- [CHALLENGE]:
Continue the forum exchange on capital gains tax exemptions from the point where it ends.

Guest (Querist) 01 March 2012 This query is : Resolved 
Till what time one can keep money to re-invest in property to avoid capitol gains tax ?

Thank you !
A V Vishal (Expert) 01 March 2012
In that case there are two major investment options for availing exemptions with respect to these long-term capital gains.
Not only income tax laws provide concessional rates of 20% for taxation of long-term capital gains, but also offer various avenues for claiming such long-term capital gains as exempt if investment in certain assets is made within a certain period of time.
As mentioned above, there are two avenues of investment available for claiming such exemption. First through purchase or construction of a residential house and second through investment in bonds of National Highway Authority of India and Rural Electrification Corporation of India.

- [Entries drawn from a collection]:
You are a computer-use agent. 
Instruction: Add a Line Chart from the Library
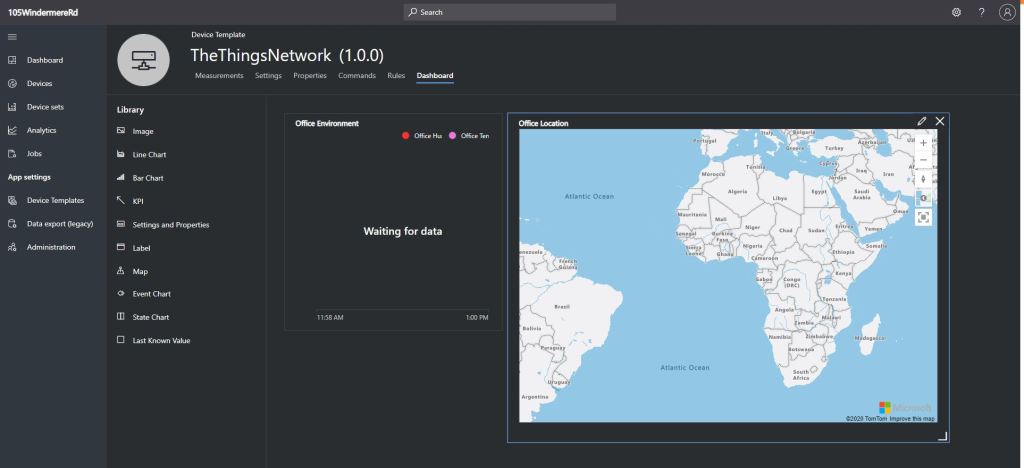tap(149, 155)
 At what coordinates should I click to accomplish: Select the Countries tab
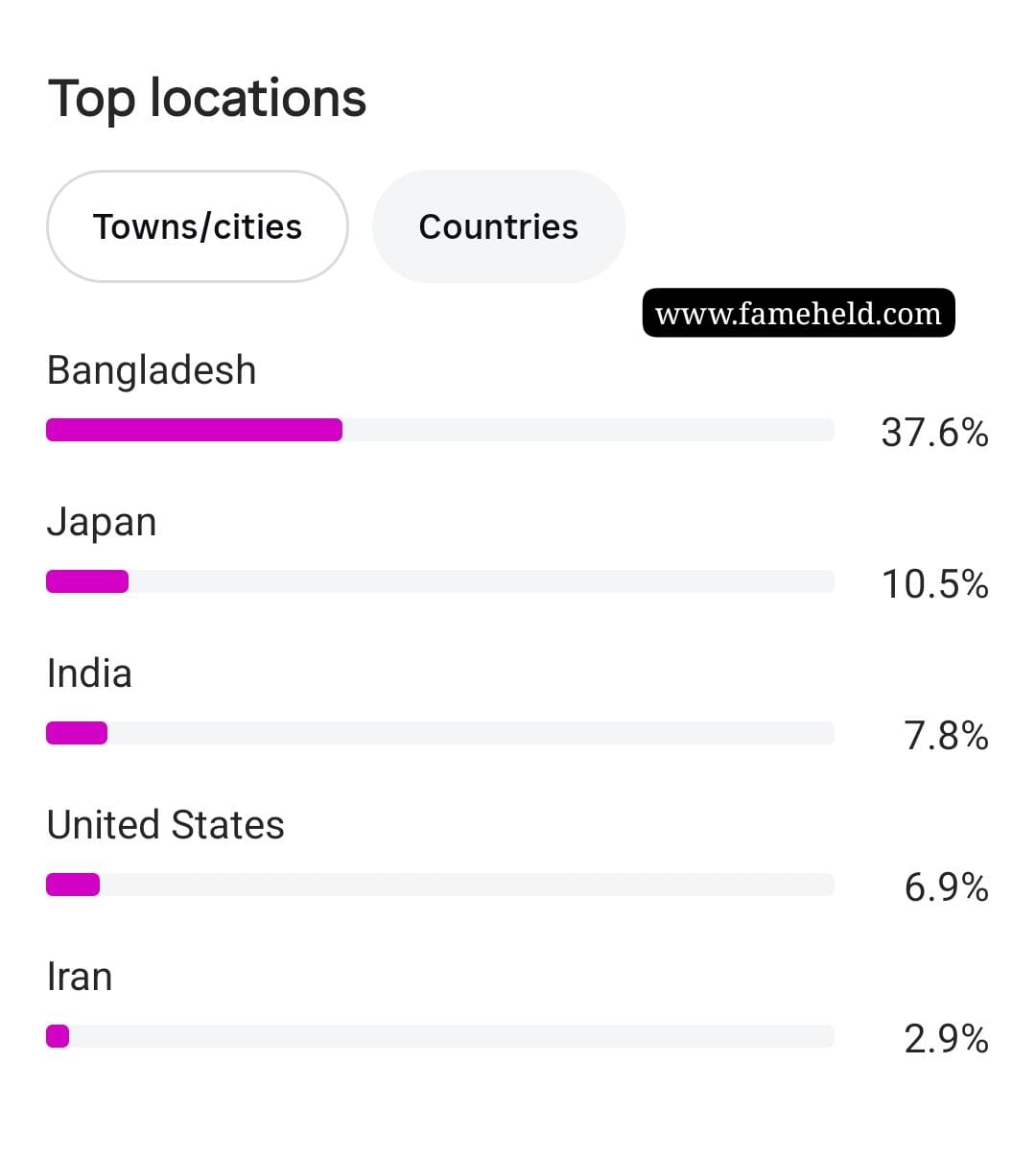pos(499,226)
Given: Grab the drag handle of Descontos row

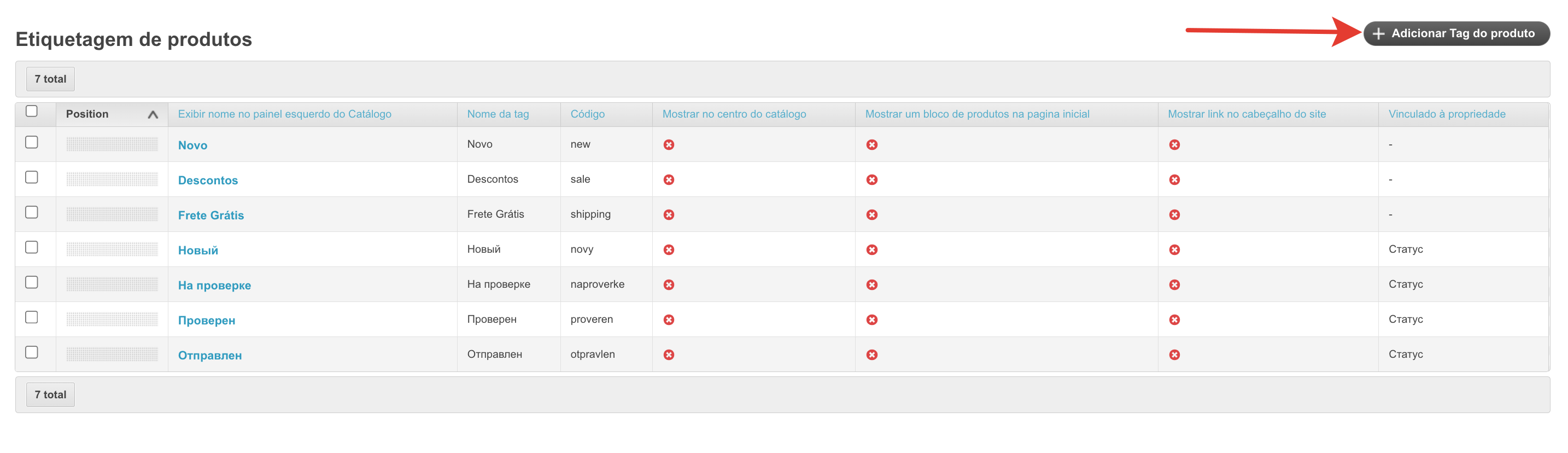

- [REPLY TO THE EXERCISE]:
The option of investing in a residential house can be availed in respect of capital gains arising on sale of any long-term asset. However, the amount to be invested would be different if the capital gains result from sale of residential house property. In respect of capital gains arising on sale of residential house property, you are required to invest only the net capital gains. The net capital gains are arrived at after deducting the indexed cost from the net sale consideration received. However, in respect of long-term capital gains arising from sale of any asset other than residential house, like commercial property, plot of land or sale of jewellery etc, you are required to invest the net sale consideration after deducting expenses incurred in connection with such sale.
You can invest in bonds for claiming exemption on long-term gains on any property. However you are required to invest only the net capital gains and not the full sale consideration.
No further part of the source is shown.